YOUR OBJECTIVE>
Without changing a single word, output each entry.

_____

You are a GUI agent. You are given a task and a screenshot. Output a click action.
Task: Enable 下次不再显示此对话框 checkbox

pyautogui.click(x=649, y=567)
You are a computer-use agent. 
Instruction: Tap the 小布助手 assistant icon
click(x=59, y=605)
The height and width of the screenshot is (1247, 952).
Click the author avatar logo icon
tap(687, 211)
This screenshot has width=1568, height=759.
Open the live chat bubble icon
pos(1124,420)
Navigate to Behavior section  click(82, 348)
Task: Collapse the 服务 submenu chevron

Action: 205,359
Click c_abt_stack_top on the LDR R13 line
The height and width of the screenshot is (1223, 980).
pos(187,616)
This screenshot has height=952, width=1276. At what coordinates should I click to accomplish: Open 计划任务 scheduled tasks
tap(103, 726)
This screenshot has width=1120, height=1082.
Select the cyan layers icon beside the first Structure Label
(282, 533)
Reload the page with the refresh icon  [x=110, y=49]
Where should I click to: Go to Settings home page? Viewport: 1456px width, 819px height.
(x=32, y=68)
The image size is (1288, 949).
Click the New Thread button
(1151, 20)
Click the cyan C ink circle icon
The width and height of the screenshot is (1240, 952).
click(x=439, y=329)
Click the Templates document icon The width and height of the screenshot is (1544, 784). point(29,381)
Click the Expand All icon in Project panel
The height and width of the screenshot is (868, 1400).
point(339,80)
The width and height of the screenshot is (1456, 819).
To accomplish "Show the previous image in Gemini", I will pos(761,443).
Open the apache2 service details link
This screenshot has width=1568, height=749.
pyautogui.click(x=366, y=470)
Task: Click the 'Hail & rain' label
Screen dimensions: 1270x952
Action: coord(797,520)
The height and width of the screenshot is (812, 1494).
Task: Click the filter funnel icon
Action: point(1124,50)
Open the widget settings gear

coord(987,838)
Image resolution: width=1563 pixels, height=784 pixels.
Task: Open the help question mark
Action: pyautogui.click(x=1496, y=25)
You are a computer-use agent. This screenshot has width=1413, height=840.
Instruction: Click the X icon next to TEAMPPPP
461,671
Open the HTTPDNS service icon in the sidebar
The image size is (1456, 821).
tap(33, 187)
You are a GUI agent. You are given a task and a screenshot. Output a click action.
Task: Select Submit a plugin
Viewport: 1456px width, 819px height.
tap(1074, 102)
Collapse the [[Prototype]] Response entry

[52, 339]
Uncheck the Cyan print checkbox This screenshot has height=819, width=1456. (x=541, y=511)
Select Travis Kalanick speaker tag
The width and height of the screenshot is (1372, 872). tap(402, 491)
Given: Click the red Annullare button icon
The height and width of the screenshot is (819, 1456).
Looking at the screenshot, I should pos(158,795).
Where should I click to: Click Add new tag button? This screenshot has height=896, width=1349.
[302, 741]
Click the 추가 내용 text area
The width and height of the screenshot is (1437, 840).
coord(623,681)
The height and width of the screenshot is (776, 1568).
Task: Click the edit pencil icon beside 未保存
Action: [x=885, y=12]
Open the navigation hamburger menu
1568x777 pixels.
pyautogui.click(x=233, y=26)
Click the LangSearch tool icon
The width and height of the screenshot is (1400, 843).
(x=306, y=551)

_____

RESULT BELOW>
You are a GUI agent. You are given a task and a screenshot. Output a click action.
Task: Enable 下次不再显示此对话框 checkbox

pyautogui.click(x=649, y=567)
You are a computer-use agent. 
Instruction: Tap the 小布助手 assistant icon
click(x=59, y=605)
The height and width of the screenshot is (1247, 952).
Click the author avatar logo icon
tap(687, 211)
This screenshot has width=1568, height=759.
Open the live chat bubble icon
pos(1124,420)
Navigate to Behavior section  click(82, 348)
Task: Collapse the 服务 submenu chevron

Action: 205,359
Click c_abt_stack_top on the LDR R13 line
The height and width of the screenshot is (1223, 980).
pos(187,616)
This screenshot has height=952, width=1276. At what coordinates should I click to accomplish: Open 计划任务 scheduled tasks
tap(103, 726)
This screenshot has width=1120, height=1082.
Select the cyan layers icon beside the first Structure Label
(282, 533)
Reload the page with the refresh icon  [x=110, y=49]
Where should I click to: Go to Settings home page? Viewport: 1456px width, 819px height.
(x=32, y=68)
The image size is (1288, 949).
Click the New Thread button
(1151, 20)
Click the cyan C ink circle icon
The width and height of the screenshot is (1240, 952).
click(x=439, y=329)
Click the Templates document icon The width and height of the screenshot is (1544, 784). point(29,381)
Click the Expand All icon in Project panel
The height and width of the screenshot is (868, 1400).
point(339,80)
The width and height of the screenshot is (1456, 819).
To accomplish "Show the previous image in Gemini", I will pos(761,443).
Open the apache2 service details link
This screenshot has width=1568, height=749.
pyautogui.click(x=366, y=470)
Task: Click the 'Hail & rain' label
Screen dimensions: 1270x952
Action: coord(797,520)
The height and width of the screenshot is (812, 1494).
Task: Click the filter funnel icon
Action: point(1124,50)
Open the widget settings gear

coord(987,838)
Image resolution: width=1563 pixels, height=784 pixels.
Task: Open the help question mark
Action: pyautogui.click(x=1496, y=25)
You are a computer-use agent. This screenshot has width=1413, height=840.
Instruction: Click the X icon next to TEAMPPPP
461,671
Open the HTTPDNS service icon in the sidebar
The image size is (1456, 821).
tap(33, 187)
You are a GUI agent. You are given a task and a screenshot. Output a click action.
Task: Select Submit a plugin
Viewport: 1456px width, 819px height.
tap(1074, 102)
Collapse the [[Prototype]] Response entry

[52, 339]
Uncheck the Cyan print checkbox This screenshot has height=819, width=1456. (x=541, y=511)
Select Travis Kalanick speaker tag
The width and height of the screenshot is (1372, 872). tap(402, 491)
Given: Click the red Annullare button icon
The height and width of the screenshot is (819, 1456).
Looking at the screenshot, I should pos(158,795).
Where should I click to: Click Add new tag button? This screenshot has height=896, width=1349.
[302, 741]
Click the 추가 내용 text area
The width and height of the screenshot is (1437, 840).
coord(623,681)
The height and width of the screenshot is (776, 1568).
Task: Click the edit pencil icon beside 未保存
Action: [x=885, y=12]
Open the navigation hamburger menu
1568x777 pixels.
pyautogui.click(x=233, y=26)
Click the LangSearch tool icon
The width and height of the screenshot is (1400, 843).
(x=306, y=551)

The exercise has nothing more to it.